People across the diocese are giving thanks for the life of Nelson Mandela, whose life has transformed the nation of South Africa, and influenced generations all around the world.
Bishop Jonathan has paid tribute to him: "He's been my personal hero for years and could be the greatest person of the 20th century. From his Christian faith he decided not to go the way of vengeance but forgiveness. He schooled a whole generation of young leaders not to be bitter but to be determined to go for justice, peace and reconciliation."
People from churches across Staffordshire, Shropshire and the Black Country have links with South Africa and the Diocese of Lichfield is formally twinned with the Diocese of Matlosane in the North West Province. Messages of condolence have flowed south through a number of channels and Bishop Steve Diseko has replied:
"Thank you so much for your message of support, prayers and condolences you have offer to us during this time of hardship and mourning. We really and truly appreciate that. We do hope that our country will remain united and never to return back to any form of segregation. We also hope and pray that people will remain calm and peaceful, and that everything may go well in preparation for Madibas burial. May peace be with you all."
Thank you so much for your message of support, prayers and condolences you have offer to us during this time of hardship and mourning. We really and truly appreciate that. We do hope that our country will remain united and never to return back to any form of segregation. We also hope and pray that people will remain calm and peaceful, and that everything may go well in preparation for Madibas burial.
Thank you brother may peace be with you all
Revd David Newsome heard Mandela speak in Birmingham twenty years ago. "It's a great memory" he says. "I was taking part in a peer education programme with Hands at Work in a secondary school in Masoyi, in South Africa in 2006; when we asked the young people who their role models were, they all said 'Mandela'. Such an inspiration for a generation. Of what other political leader could that be said?"
Richard and Rose Westwood set up the Link4Life Project from Great Wyrley and have led numerous groups to work in some of the poorest areas near the Mozambique border.
"We are privileged to be in partnership with friends in South Africa who have benefited from Nelson Mandela's leadership, courage and example" he says. "I never met Nelson Mandela, but his life shows us all that forgiveness and reconciliation are stronger than revenge and hate. The possibilities and future that are available to the country of South Africa are just one part of the legacy which he leaves behind. We have sent messages of condolence to our friends in Matlosane Diocese and Hands at Work in Africa and we will be thinking of them and praying for them in the days ahead."
The Dean of Lichfield Cathedral, Very Revd Adrian Dorber had a large personal investment in the anti-apartheid fight of which Mandela became the leader.

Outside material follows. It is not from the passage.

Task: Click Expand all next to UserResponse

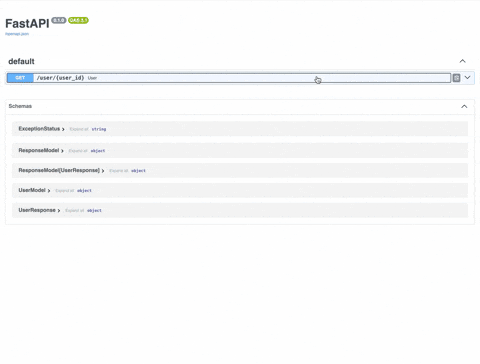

In 1974, as President of Durham University Students Union, Adrian led a campaign to persuade what was possibly the most conservative university in the UK to disinvest its shares in companies with major investments in South Africa.

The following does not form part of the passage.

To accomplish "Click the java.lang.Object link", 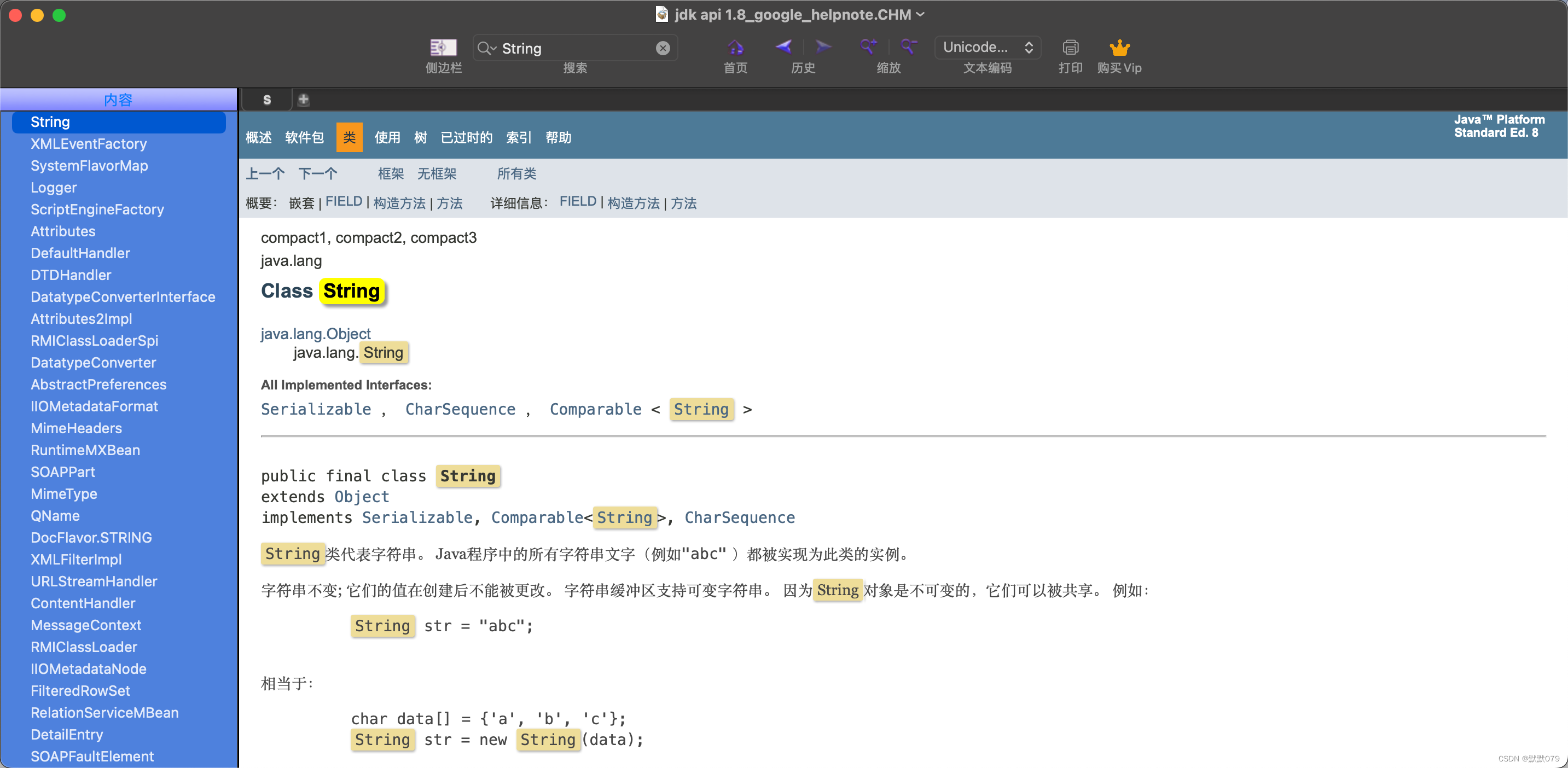I will coord(315,332).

"All kinds of Christian students joined together and said it was wrong. It was quite a fight, I have to say - we first had to persuade the university staff and students to take part in the vote and then persuade them that disinvesting was the right way to vote. We held a national demo in Durham with the national movement.

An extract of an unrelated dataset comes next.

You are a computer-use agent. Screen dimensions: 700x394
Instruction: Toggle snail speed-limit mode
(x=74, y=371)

"We worked with one of the university lecturers, a sociologist called Ruth First. She married Joe Slovo, one of Nelson Mandela's closest colleagues who later became one of his first cabinet ministers."
The price of freedom and equality was not enough to put many off, as people were ready to die rather than compromise the cause. The reality of the struggle came home to Adrian when Ruth was murdered by South African secret police in Botswana in 1981.
"The best day of my life was seeing Nelson Mandela walk out of prison. Apartheid was a hideous sign to others that racism was ok, and I could see it had given some respectability to racism in this country too.
"The extrordinary thing about Mandela was way that he purged himself of his anger and fury. The rhetoric about the Rainbow nation is so biblical and deeply spiritual."